---- PROVIDED DATA

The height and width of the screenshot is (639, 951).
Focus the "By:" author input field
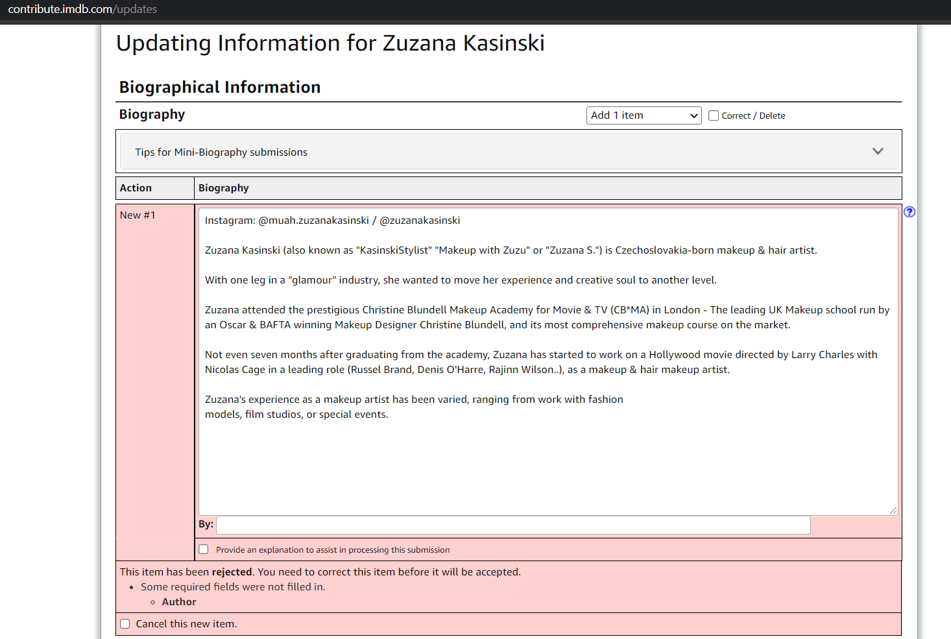512,525
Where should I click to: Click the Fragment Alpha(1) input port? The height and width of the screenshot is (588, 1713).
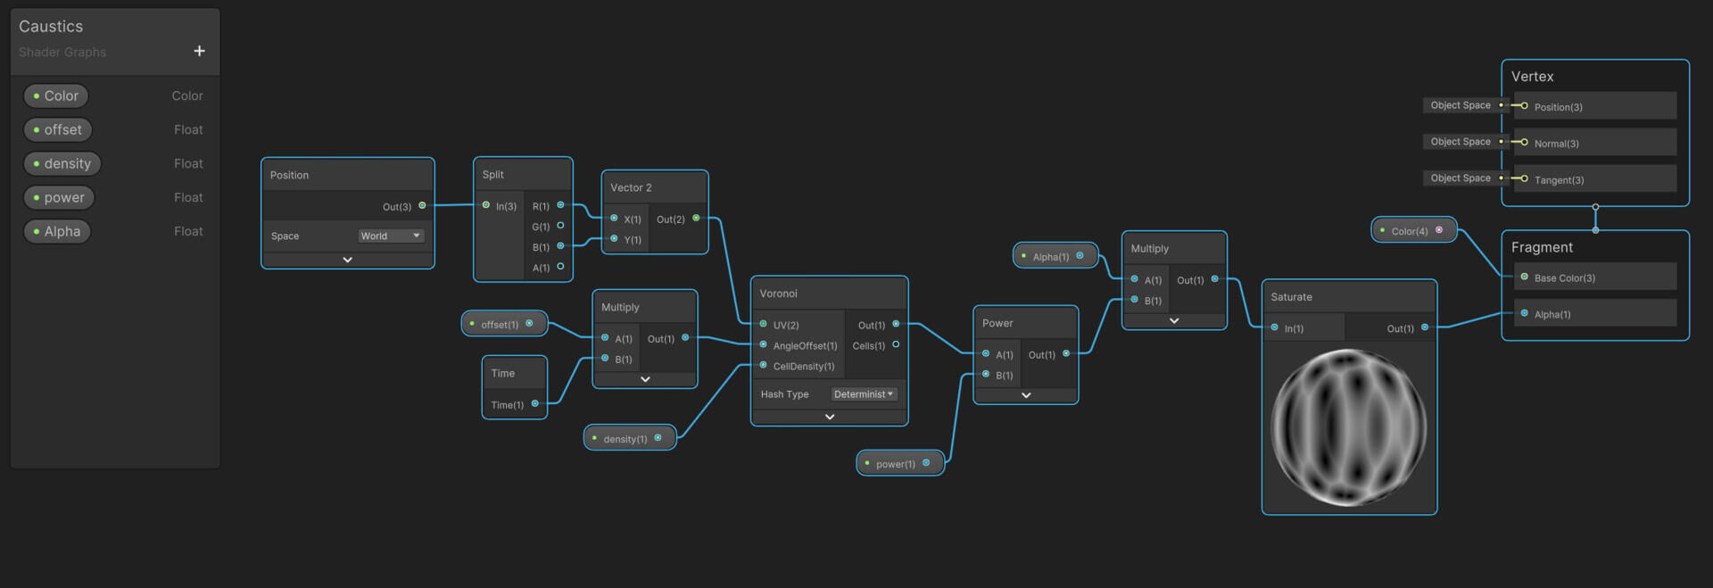(1525, 313)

--------

Write out every line of text in the rows above verbatim, leaving the pictures out.

• [THE ANSWER]:
The height and width of the screenshot is (639, 951).
Focus the "By:" author input field
512,525
Where should I click to: Click the Fragment Alpha(1) input port? The height and width of the screenshot is (588, 1713).
(1525, 313)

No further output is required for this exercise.